BRIEF:
Among the lines below, copy exactly those from the one with "1920x879 pixels." through the one with "You are a computer-use agent. This", counting both ends.
=== Begin Enclosure ===
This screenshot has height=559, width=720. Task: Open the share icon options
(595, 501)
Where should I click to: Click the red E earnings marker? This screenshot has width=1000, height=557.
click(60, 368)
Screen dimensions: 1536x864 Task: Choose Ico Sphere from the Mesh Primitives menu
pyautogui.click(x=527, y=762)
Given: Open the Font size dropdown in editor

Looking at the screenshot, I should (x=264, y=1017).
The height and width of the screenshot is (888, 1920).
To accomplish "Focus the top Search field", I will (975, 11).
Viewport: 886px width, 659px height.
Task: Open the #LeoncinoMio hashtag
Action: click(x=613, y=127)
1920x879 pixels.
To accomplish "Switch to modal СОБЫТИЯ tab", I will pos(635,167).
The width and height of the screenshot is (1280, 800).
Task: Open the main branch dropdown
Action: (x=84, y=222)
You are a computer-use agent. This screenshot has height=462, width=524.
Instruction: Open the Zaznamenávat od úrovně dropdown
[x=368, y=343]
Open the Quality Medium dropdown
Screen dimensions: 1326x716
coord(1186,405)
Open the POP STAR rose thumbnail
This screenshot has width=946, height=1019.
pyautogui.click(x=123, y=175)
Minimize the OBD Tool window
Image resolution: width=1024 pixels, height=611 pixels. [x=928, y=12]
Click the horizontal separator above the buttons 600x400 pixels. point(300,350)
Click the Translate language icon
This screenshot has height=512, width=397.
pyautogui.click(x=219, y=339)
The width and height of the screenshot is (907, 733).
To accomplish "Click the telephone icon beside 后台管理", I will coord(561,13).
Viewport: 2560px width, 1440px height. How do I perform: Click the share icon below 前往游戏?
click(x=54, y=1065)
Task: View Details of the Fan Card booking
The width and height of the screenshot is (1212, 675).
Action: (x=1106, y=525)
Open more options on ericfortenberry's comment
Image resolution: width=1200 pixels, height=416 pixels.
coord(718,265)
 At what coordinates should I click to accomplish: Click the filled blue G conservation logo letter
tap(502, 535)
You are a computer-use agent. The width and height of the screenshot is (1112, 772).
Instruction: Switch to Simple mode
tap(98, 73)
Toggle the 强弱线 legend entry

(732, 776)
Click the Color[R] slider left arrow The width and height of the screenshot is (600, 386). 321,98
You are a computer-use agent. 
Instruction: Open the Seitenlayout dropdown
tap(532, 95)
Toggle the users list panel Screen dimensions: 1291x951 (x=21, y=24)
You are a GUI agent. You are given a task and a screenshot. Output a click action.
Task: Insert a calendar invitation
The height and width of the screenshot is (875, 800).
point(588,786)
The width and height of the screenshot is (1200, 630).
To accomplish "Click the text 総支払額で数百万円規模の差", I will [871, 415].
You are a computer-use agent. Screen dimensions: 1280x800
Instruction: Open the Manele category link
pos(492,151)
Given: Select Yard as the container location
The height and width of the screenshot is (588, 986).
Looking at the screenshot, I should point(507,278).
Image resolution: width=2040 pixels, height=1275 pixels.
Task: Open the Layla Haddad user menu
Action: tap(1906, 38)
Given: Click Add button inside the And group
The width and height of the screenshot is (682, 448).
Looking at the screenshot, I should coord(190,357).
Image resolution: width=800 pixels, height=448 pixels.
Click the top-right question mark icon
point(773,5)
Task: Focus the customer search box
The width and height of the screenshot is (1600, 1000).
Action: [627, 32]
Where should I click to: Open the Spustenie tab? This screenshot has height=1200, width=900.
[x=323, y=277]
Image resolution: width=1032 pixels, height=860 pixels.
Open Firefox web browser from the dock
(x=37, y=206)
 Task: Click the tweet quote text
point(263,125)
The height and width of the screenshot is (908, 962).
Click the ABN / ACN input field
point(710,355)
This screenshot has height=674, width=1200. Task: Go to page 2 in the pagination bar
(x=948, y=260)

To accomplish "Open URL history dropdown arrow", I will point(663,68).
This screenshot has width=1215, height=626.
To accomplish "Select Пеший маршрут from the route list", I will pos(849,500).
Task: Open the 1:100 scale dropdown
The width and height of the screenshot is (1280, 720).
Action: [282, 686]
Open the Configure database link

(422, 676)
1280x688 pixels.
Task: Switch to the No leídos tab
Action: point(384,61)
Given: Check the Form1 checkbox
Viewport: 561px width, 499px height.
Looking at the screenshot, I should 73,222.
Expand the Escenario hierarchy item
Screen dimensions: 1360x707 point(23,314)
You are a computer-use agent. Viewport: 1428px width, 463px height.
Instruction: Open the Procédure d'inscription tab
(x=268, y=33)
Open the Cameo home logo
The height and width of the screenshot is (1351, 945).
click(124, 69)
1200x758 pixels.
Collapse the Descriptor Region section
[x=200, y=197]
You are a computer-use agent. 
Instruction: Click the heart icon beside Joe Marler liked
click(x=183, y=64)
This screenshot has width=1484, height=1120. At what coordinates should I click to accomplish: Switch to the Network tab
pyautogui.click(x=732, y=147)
=== End Enclosure ===
RESULT:
1920x879 pixels.
To accomplish "Switch to modal СОБЫТИЯ tab", I will pos(635,167).
The width and height of the screenshot is (1280, 800).
Task: Open the main branch dropdown
Action: (x=84, y=222)
You are a computer-use agent. This screenshot has height=462, width=524.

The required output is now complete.